Sunday, March 9, 2008

Thunder Rock


My favorite cable channel, TCM (Turner Classic Movies), listed Thunder Rock (1942) the other day. Assuming it to be a western, a genre to which I'm not especially partial—with exceptions such as No Country for Old Men, I was about to click past it, when whom should I see on my screen in 1940s black and white but James Mason, a favorite, and Sir Michael Redgrave? He wasn't "sir" then, of course. Had never heard of this film at all, so turned to The Internet Movie Database (IMDb) and to my Leonard Maltin guide. It's based on a play that I'd also never heard of, by Robert Ardrey, and concerns Charleston (Redgrave), a disillusioned author and newspaper correspondent in 1930s Europe who tries to convince his British editor of the world dangers that are fulminating in Spain, Italy, and Germany. His editor keeps pooh-poohing Charleston's warnings and prunes all of the essential meaning from his copy.

Charleston, in despair over his ineffectiveness, decamps to America and takes a job as, of all things, a lighthouse keeper on a rocky island in the middle of Lake Michigan. Yes, it is far-fetched, but those who are fond of the likes of Outward Bound or, more recently, The Sixth Sense, may be as intrigued as I was. We get to see dead people! Walking and talking!

Charleston's friend, played by Mason, arrives and tries to convince him that his self-imposed isolation from a world on the brink of war is a mistake and that he needs to continue his crusading stand, but Charleston drives him away. Mason actually has quite a small part and disappears about a quarter of the way into the film. 

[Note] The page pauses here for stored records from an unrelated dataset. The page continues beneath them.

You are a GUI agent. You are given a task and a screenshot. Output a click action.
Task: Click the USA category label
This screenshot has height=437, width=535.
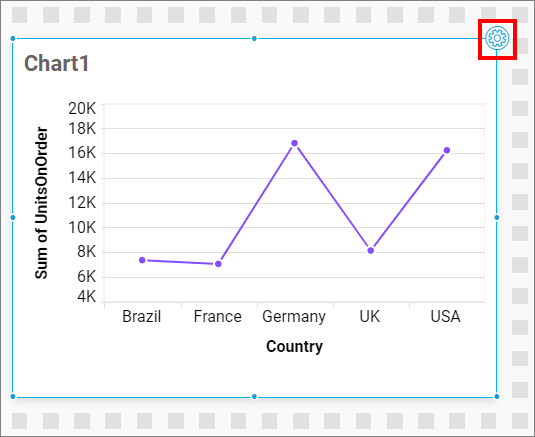click(445, 316)
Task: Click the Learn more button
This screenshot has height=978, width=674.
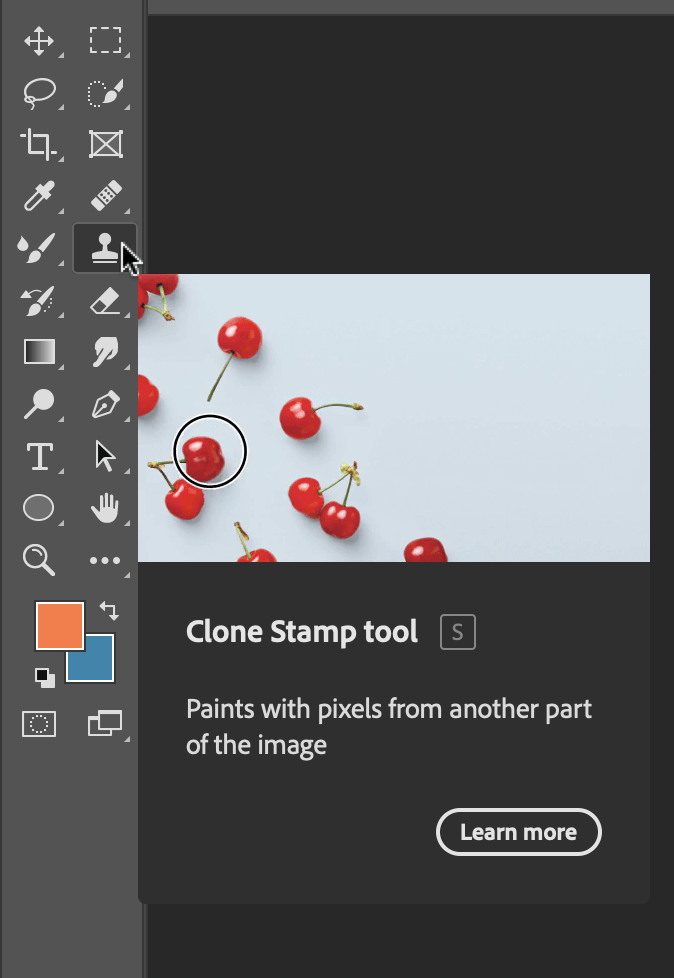Action: pyautogui.click(x=518, y=832)
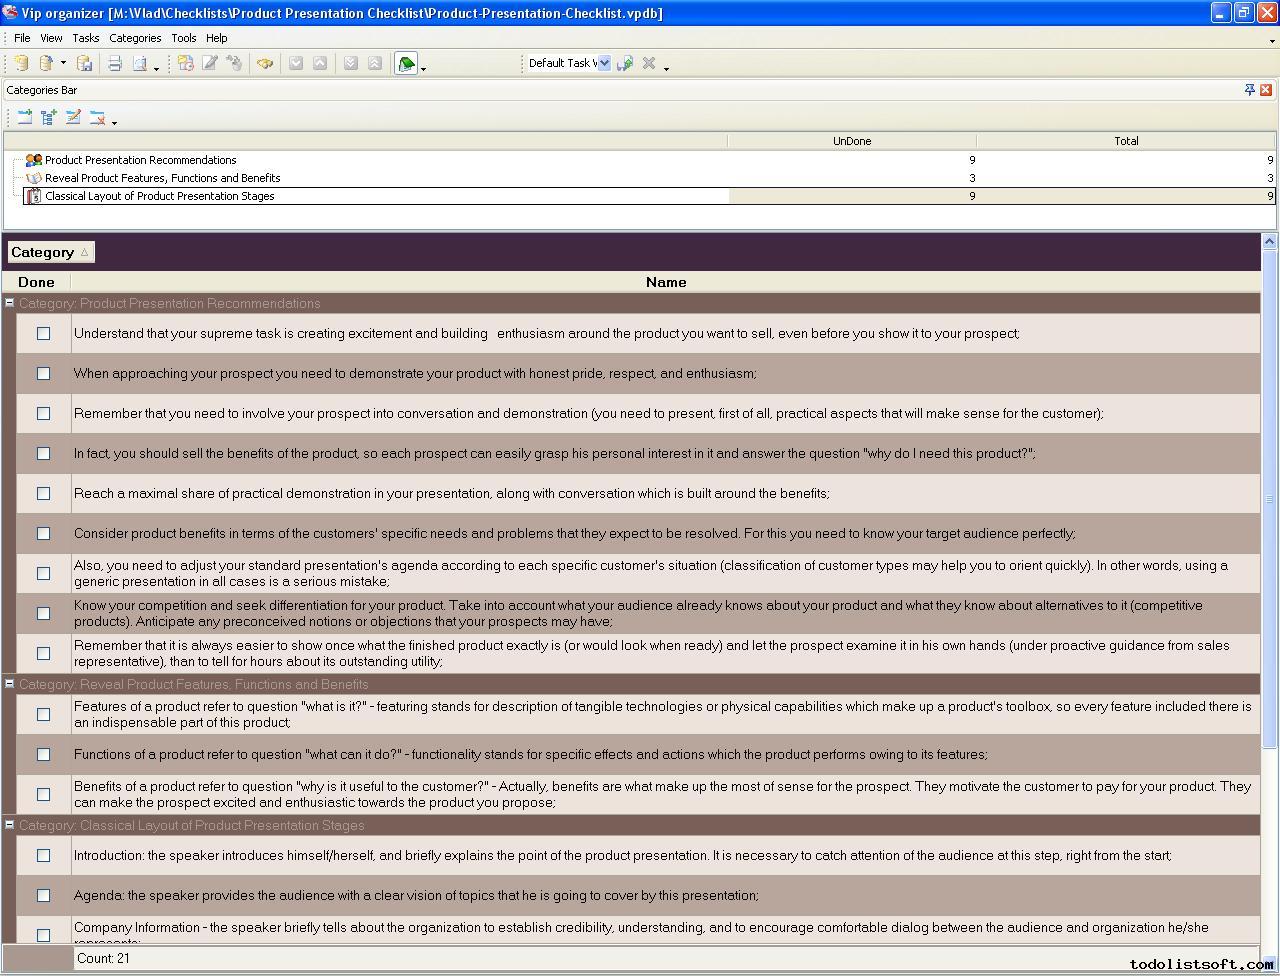
Task: Collapse the Reveal Product Features group
Action: point(10,684)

There is a plaque on the wall of the lighthouse, commemorating the victims of a Great Lakes ferry that sank in 1849. As Charleston muses on this, a grizzled ship's captain makes an appearance, followed shortly by a poor British workman and his pregnant wife; a determined spinster headed for Salt Lake City; and a distinguished Viennese doctor, his wife, and his adult daughter played by a very young and beautiful Lilli Palmer. These are all the ghosts of some of the shipwreck victims, and Charleston has conjured them up in his mind. The poor workman has left several children with friends in Britain in hopes of making it to California—remember, it's now 1849—where he hopes to strike it rich. The spinster, who has spent time in prison in Britain for disturbing the peace in her crusade for women's rights, has resigned herself to entering into a polygamous marriage in Utah, merely for security. The doctor was ostracized in Vienna for using a powerful anesthetic to relieve the pain of a dying patient and may have been thought guilty of euthanasia. Thus, he had to get outta town.

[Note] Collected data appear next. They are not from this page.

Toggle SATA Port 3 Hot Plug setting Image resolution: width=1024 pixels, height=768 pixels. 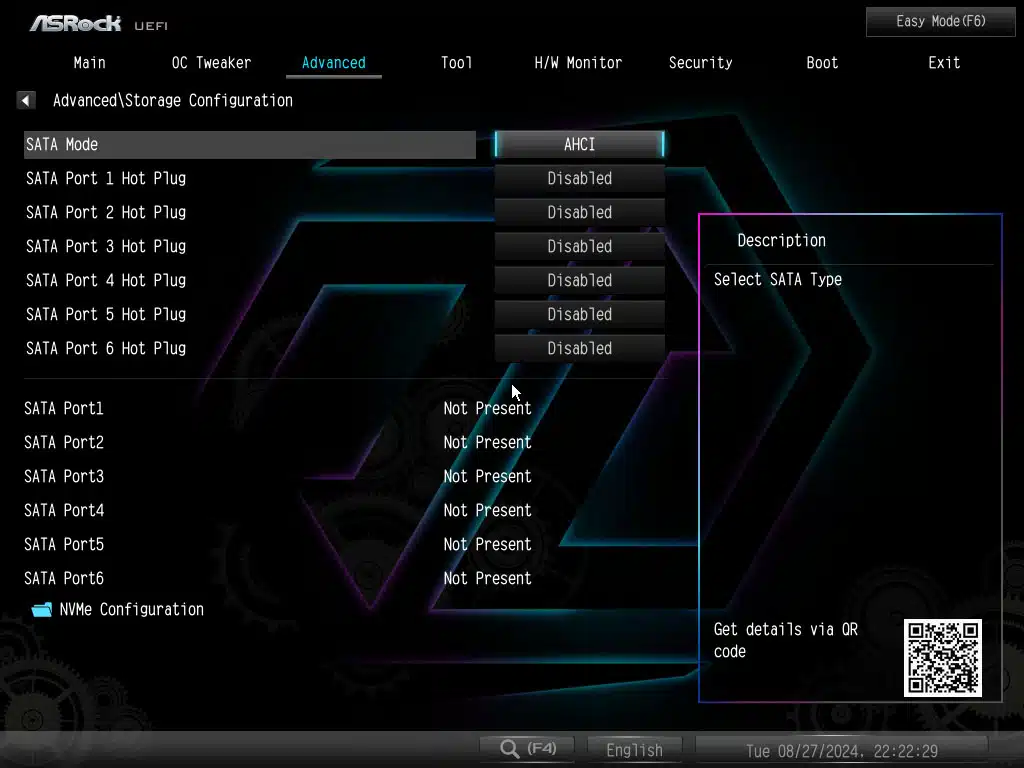(x=579, y=246)
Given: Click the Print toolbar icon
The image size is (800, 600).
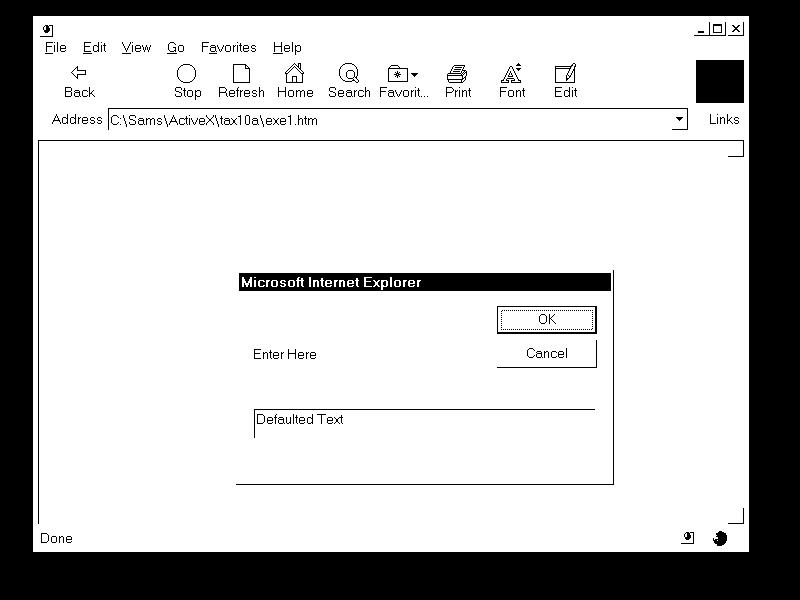Looking at the screenshot, I should point(458,73).
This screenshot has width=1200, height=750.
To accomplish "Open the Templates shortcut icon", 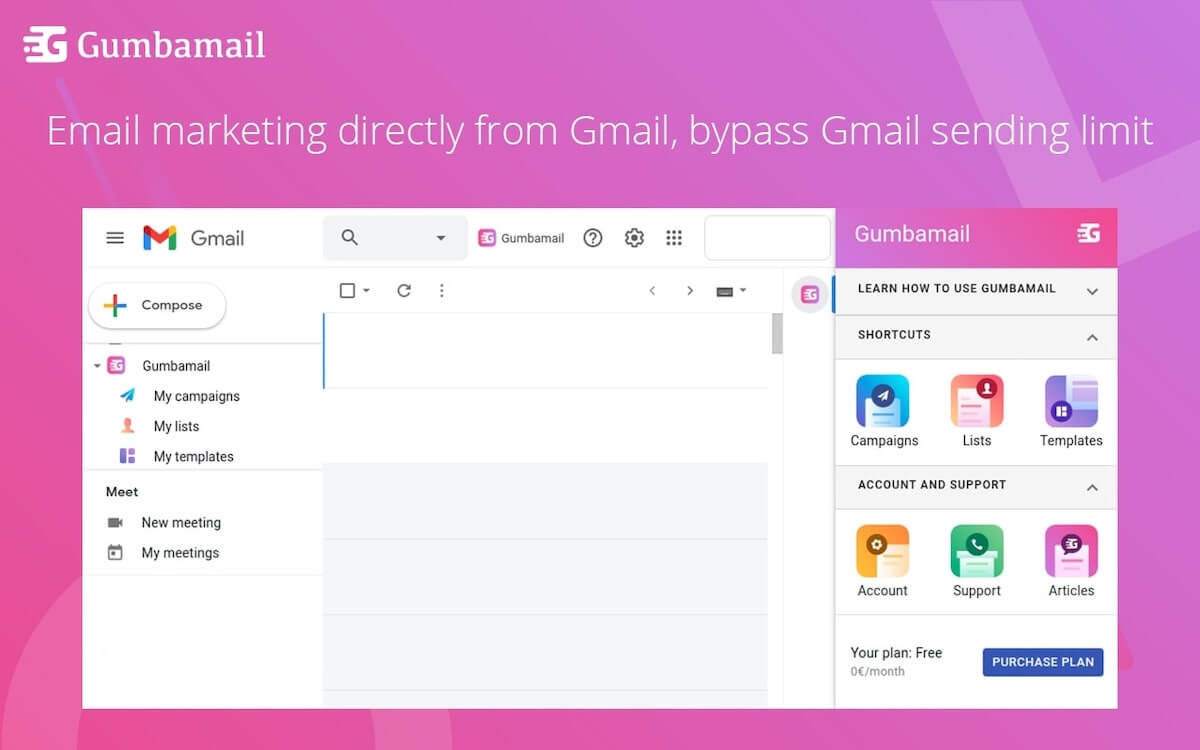I will point(1071,401).
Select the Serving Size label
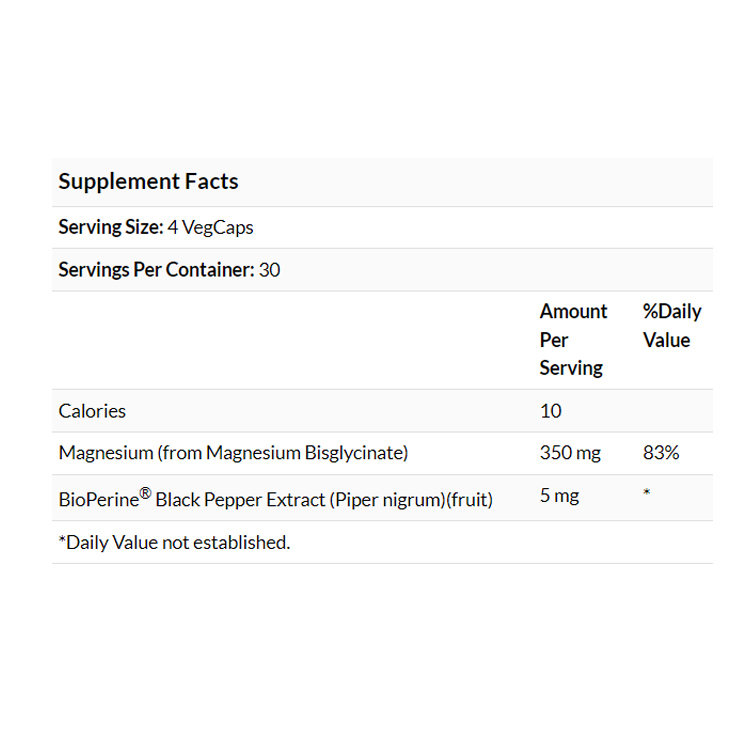The height and width of the screenshot is (750, 750). (110, 228)
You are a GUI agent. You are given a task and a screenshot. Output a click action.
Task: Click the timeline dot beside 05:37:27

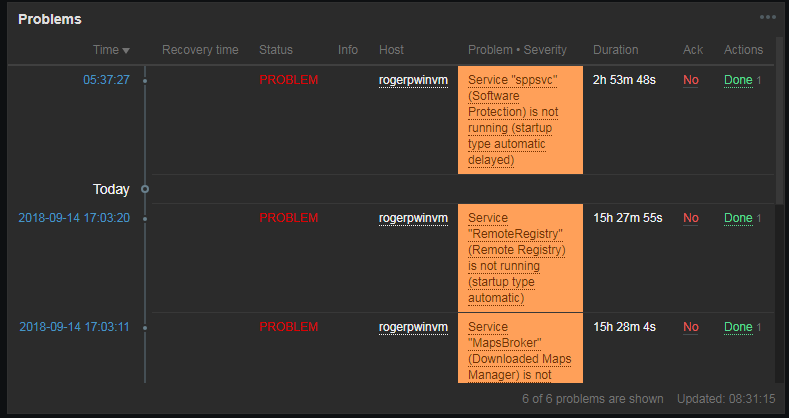click(145, 80)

Charleston gradually realizes that each of these disparate characters had given up instead of trying to soldier through and improve conditions at home. When his head clears, the ghosts have gone and he stands silhouetted against the waves breaking on the rocky island, wind blowing artistically through his hair, looking hopeful and heroic. We assume that he's going back to Britain to stir things up once again. It's possible that this film was directed to some extent at expatriate Britons or other Europeans who went to America when they realized that World War II was about to break out. People should not abandon their ideals or allegiances in the face of danger, although the Viennese doctor may have stood in for the Jews who were fortunate to get out of Austria and Germany at the end of the 1930s while escape was still possible. This, of course, was a different matter altogether; I'm not sure that the film intended this particular parallel. 
Anyway, for special tastes, this is a choice bit of 1940s British wartime moviemaking, worth a look. 

1 comment:

Tess Kincaid said...

Redgrave and Mason are also among my favorites...also the time period. Thanks for the tip. Thunder Rock sounds like a "must see".

I can't live without TCM and that wonderful Robert Osborne.